> EXERCISE REQUIREMENTS: If a line in the records below contains the word "Choose", copy it out.

--*--

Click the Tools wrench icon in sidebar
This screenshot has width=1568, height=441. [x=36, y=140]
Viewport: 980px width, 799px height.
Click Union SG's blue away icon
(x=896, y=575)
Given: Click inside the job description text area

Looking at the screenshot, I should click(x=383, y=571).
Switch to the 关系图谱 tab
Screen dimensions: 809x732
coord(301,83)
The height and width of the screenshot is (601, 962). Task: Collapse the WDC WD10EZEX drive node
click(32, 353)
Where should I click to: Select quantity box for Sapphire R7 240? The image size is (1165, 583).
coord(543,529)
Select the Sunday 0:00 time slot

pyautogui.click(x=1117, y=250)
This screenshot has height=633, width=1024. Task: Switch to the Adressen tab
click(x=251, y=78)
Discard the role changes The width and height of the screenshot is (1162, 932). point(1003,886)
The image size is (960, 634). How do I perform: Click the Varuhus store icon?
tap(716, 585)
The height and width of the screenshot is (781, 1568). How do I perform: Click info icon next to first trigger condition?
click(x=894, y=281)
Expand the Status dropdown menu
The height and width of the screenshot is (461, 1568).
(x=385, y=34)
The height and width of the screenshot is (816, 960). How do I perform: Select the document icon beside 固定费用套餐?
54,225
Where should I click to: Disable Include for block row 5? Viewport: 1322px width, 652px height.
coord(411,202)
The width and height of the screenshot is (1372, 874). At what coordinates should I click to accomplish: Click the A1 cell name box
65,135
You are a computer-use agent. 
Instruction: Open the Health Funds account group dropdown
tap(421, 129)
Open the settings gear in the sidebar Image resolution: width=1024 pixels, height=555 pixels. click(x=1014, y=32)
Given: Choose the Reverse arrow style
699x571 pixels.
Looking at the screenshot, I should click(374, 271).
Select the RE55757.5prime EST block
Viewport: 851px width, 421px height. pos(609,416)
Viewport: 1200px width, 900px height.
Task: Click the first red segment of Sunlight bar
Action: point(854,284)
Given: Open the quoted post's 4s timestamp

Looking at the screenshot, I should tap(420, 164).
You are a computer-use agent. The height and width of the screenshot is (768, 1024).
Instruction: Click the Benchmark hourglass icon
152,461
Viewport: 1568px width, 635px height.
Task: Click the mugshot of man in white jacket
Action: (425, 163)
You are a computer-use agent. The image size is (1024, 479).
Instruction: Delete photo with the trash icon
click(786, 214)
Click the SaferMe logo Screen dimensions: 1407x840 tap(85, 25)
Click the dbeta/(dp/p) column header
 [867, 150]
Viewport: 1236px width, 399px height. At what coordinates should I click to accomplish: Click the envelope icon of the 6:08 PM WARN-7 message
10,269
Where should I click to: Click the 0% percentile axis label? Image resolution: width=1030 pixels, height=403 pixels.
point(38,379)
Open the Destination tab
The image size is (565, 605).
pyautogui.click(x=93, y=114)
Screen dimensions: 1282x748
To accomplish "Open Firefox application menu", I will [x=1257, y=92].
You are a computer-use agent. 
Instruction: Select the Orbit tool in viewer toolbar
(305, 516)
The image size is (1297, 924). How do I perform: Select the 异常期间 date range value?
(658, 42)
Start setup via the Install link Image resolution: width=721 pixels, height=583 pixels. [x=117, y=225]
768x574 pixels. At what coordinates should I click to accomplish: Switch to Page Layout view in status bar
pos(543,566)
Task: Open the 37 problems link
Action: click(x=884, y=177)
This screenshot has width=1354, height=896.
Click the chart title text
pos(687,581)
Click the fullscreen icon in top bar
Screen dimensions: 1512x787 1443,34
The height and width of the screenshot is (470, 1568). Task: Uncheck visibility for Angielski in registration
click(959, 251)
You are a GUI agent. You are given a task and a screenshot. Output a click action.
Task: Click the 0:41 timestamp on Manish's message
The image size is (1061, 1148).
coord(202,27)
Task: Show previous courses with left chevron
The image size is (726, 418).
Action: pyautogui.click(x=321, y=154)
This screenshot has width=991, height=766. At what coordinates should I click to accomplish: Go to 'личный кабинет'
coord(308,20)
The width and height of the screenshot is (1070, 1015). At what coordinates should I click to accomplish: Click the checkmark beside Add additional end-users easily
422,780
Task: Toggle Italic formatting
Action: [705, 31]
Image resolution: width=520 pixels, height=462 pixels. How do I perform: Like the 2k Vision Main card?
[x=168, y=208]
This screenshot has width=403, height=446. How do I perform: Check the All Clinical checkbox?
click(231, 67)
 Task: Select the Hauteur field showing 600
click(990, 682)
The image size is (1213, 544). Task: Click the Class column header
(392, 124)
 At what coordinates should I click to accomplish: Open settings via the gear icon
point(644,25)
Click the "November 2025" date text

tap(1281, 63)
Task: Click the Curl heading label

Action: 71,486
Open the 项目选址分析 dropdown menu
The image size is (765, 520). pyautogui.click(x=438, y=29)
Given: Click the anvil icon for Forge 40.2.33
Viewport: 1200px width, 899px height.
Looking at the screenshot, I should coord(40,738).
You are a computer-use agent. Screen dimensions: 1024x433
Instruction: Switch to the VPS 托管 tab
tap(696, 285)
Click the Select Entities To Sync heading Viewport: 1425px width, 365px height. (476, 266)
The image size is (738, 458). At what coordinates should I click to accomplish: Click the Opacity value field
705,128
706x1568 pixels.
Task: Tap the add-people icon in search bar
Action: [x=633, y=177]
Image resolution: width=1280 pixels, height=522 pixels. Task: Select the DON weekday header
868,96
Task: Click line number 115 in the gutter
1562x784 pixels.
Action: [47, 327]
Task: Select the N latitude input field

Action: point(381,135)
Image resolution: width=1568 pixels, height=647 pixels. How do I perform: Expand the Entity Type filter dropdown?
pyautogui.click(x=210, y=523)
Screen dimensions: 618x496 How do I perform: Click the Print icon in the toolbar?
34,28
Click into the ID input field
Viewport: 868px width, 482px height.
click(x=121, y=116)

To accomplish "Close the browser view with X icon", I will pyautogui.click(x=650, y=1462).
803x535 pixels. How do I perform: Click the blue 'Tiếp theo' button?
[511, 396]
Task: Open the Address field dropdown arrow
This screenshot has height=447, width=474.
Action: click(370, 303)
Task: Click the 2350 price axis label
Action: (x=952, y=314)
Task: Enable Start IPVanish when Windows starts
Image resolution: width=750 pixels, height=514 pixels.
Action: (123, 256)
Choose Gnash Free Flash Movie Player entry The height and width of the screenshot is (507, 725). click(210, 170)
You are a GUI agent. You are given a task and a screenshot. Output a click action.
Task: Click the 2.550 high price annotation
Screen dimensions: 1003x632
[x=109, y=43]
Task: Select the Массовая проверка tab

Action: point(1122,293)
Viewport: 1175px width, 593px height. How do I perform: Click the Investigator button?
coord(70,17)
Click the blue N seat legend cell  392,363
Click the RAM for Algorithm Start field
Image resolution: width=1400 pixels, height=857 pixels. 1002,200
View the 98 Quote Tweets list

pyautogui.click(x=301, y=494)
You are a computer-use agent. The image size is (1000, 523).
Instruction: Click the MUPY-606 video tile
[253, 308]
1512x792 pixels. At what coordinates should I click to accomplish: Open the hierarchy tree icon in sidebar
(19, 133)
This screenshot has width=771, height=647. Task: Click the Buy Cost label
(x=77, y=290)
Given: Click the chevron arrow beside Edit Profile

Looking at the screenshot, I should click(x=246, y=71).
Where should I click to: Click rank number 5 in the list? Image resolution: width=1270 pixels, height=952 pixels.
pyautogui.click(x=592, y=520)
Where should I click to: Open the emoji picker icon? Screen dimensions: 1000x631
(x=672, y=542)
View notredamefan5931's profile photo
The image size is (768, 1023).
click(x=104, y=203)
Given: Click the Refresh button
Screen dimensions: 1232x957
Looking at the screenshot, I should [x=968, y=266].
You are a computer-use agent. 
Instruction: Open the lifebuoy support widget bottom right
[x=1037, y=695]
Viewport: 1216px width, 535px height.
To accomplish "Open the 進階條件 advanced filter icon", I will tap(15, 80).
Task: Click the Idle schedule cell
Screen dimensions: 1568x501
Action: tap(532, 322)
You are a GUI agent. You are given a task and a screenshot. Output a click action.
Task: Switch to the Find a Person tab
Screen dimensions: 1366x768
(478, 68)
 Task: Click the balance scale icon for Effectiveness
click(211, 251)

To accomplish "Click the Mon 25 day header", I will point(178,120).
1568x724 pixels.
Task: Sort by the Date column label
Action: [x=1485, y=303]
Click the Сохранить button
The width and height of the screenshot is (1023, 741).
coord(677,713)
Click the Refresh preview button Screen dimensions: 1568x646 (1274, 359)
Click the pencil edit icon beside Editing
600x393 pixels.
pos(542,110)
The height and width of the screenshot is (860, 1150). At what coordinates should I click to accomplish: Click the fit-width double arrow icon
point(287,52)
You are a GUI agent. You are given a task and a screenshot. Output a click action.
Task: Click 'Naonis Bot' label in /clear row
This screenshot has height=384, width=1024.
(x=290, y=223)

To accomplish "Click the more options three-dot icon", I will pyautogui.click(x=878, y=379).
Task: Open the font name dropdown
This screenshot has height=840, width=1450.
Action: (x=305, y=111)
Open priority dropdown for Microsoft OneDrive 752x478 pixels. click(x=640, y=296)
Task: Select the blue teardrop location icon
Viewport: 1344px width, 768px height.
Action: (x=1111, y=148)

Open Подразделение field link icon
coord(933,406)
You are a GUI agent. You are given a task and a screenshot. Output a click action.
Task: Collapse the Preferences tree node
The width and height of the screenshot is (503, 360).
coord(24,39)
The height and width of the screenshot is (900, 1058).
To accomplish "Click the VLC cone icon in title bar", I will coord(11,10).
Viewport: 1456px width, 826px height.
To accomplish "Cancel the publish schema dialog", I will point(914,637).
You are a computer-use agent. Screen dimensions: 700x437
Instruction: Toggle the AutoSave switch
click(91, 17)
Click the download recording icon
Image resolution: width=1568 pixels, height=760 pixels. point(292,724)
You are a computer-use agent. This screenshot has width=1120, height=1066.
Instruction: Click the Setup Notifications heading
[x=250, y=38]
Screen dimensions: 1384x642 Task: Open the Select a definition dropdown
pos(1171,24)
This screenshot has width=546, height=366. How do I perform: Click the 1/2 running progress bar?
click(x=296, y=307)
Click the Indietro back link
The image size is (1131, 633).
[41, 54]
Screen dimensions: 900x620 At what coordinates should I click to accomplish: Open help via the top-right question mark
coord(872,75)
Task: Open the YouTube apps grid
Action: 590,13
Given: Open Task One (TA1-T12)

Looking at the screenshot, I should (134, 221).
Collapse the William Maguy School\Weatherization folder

--*--

> RESULT FOR THIS TASK:
Given: Choose the Reverse arrow style
Choose Gnash Free Flash Movie Player entry The height and width of the screenshot is (507, 725). click(210, 170)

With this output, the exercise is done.